WRITTEN EXERCISE: Turn the items below into a JSON list of strings, one string per line, leaving out blank lines.

DATA ENTRIES:
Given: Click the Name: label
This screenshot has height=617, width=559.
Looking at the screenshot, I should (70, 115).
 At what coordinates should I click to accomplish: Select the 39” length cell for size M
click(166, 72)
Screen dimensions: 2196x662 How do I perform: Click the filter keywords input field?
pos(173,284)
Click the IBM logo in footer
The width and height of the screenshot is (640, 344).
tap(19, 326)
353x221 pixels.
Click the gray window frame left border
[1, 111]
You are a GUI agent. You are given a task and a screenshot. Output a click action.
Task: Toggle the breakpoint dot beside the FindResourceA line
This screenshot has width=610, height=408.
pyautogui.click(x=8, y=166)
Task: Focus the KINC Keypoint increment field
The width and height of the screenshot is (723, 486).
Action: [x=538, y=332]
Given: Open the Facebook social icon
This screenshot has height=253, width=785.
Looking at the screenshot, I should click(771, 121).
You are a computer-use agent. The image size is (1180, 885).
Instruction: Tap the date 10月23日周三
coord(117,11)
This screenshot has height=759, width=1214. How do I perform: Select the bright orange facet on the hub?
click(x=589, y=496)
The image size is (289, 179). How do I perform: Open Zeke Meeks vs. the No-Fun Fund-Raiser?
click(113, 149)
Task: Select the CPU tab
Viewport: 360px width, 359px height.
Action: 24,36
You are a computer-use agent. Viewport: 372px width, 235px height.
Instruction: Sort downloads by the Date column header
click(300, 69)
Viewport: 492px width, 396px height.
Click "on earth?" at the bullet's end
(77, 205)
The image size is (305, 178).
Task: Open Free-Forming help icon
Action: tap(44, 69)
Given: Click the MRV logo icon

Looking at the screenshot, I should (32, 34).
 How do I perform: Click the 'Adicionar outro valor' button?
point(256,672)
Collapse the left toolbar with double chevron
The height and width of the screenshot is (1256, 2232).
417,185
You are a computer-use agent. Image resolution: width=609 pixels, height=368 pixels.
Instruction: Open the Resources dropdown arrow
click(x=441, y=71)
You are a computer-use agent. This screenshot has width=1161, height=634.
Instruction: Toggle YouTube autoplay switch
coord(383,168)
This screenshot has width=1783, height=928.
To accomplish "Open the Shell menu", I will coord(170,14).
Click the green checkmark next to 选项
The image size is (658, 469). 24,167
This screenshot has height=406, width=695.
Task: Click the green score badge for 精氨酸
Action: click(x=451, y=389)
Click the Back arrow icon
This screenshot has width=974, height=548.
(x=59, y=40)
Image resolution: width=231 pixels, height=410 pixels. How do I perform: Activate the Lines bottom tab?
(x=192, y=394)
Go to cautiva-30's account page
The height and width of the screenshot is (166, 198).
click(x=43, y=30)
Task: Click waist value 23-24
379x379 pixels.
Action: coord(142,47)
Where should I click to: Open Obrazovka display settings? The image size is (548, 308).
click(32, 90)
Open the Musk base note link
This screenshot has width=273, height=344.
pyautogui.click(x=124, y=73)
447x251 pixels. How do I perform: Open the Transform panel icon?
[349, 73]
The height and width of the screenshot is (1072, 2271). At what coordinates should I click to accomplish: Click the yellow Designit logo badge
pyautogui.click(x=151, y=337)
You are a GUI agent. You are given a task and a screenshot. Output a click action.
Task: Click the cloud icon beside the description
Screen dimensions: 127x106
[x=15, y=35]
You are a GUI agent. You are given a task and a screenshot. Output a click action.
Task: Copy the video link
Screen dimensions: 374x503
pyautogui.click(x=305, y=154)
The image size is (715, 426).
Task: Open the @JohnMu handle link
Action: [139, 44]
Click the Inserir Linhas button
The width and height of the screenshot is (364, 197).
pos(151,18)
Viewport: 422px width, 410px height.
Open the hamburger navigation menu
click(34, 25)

PROBLEM SOLUTION:
[
  "Given: Click the Name: label",
  "This screenshot has height=617, width=559.",
  "Looking at the screenshot, I should (70, 115).",
  " At what coordinates should I click to accomplish: Select the 39” length cell for size M",
  "click(166, 72)",
  "Screen dimensions: 2196x662 How do I perform: Click the filter keywords input field?",
  "pos(173,284)",
  "Click the IBM logo in footer",
  "The width and height of the screenshot is (640, 344).",
  "tap(19, 326)",
  "353x221 pixels.",
  "Click the gray window frame left border",
  "[1, 111]",
  "You are a GUI agent. You are given a task and a screenshot. Output a click action.",
  "Task: Toggle the breakpoint dot beside the FindResourceA line",
  "This screenshot has width=610, height=408.",
  "pyautogui.click(x=8, y=166)",
  "Task: Focus the KINC Keypoint increment field",
  "The width and height of the screenshot is (723, 486).",
  "Action: [x=538, y=332]",
  "Given: Open the Facebook social icon",
  "This screenshot has height=253, width=785.",
  "Looking at the screenshot, I should click(771, 121).",
  "You are a computer-use agent. The image size is (1180, 885).",
  "Instruction: Tap the date 10月23日周三",
  "coord(117,11)",
  "This screenshot has height=759, width=1214. How do I perform: Select the bright orange facet on the hub?",
  "click(x=589, y=496)",
  "The image size is (289, 179). How do I perform: Open Zeke Meeks vs. the No-Fun Fund-Raiser?",
  "click(113, 149)",
  "Task: Select the CPU tab",
  "Viewport: 360px width, 359px height.",
  "Action: 24,36",
  "You are a computer-use agent. Viewport: 372px width, 235px height.",
  "Instruction: Sort downloads by the Date column header",
  "click(300, 69)",
  "Viewport: 492px width, 396px height.",
  "Click \"on earth?\" at the bullet's end",
  "(77, 205)",
  "The image size is (305, 178).",
  "Task: Open Free-Forming help icon",
  "Action: tap(44, 69)",
  "Given: Click the MRV logo icon",
  "Looking at the screenshot, I should (32, 34).",
  " How do I perform: Click the 'Adicionar outro valor' button?",
  "point(256,672)",
  "Collapse the left toolbar with double chevron",
  "The height and width of the screenshot is (1256, 2232).",
  "417,185",
  "You are a computer-use agent. Image resolution: width=609 pixels, height=368 pixels.",
  "Instruction: Open the Resources dropdown arrow",
  "click(x=441, y=71)",
  "You are a computer-use agent. This screenshot has width=1161, height=634.",
  "Instruction: Toggle YouTube autoplay switch",
  "coord(383,168)",
  "This screenshot has width=1783, height=928.",
  "To accomplish \"Open the Shell menu\", I will coord(170,14).",
  "Click the green checkmark next to 选项",
  "The image size is (658, 469). 24,167",
  "This screenshot has height=406, width=695.",
  "Task: Click the green score badge for 精氨酸",
  "Action: click(x=451, y=389)",
  "Click the Back arrow icon",
  "This screenshot has width=974, height=548.",
  "(x=59, y=40)",
  "Image resolution: width=231 pixels, height=410 pixels. How do I perform: Activate the Lines bottom tab?",
  "(x=192, y=394)",
  "Go to cautiva-30's account page",
  "The height and width of the screenshot is (166, 198).",
  "click(x=43, y=30)",
  "Task: Click waist value 23-24",
  "379x379 pixels.",
  "Action: coord(142,47)",
  "Where should I click to: Open Obrazovka display settings? The image size is (548, 308).",
  "click(32, 90)",
  "Open the Musk base note link",
  "This screenshot has width=273, height=344.",
  "pyautogui.click(x=124, y=73)",
  "447x251 pixels. How do I perform: Open the Transform panel icon?",
  "[349, 73]",
  "The height and width of the screenshot is (1072, 2271). At what coordinates should I click to accomplish: Click the yellow Designit logo badge",
  "pyautogui.click(x=151, y=337)",
  "You are a GUI agent. You are given a task and a screenshot. Output a click action.",
  "Task: Click the cloud icon beside the description",
  "Screen dimensions: 127x106",
  "[x=15, y=35]",
  "You are a GUI agent. You are given a task and a screenshot. Output a click action.",
  "Task: Copy the video link",
  "Screen dimensions: 374x503",
  "pyautogui.click(x=305, y=154)",
  "The image size is (715, 426).",
  "Task: Open the @JohnMu handle link",
  "Action: [139, 44]",
  "Click the Inserir Linhas button",
  "The width and height of the screenshot is (364, 197).",
  "pos(151,18)",
  "Viewport: 422px width, 410px height.",
  "Open the hamburger navigation menu",
  "click(34, 25)"
]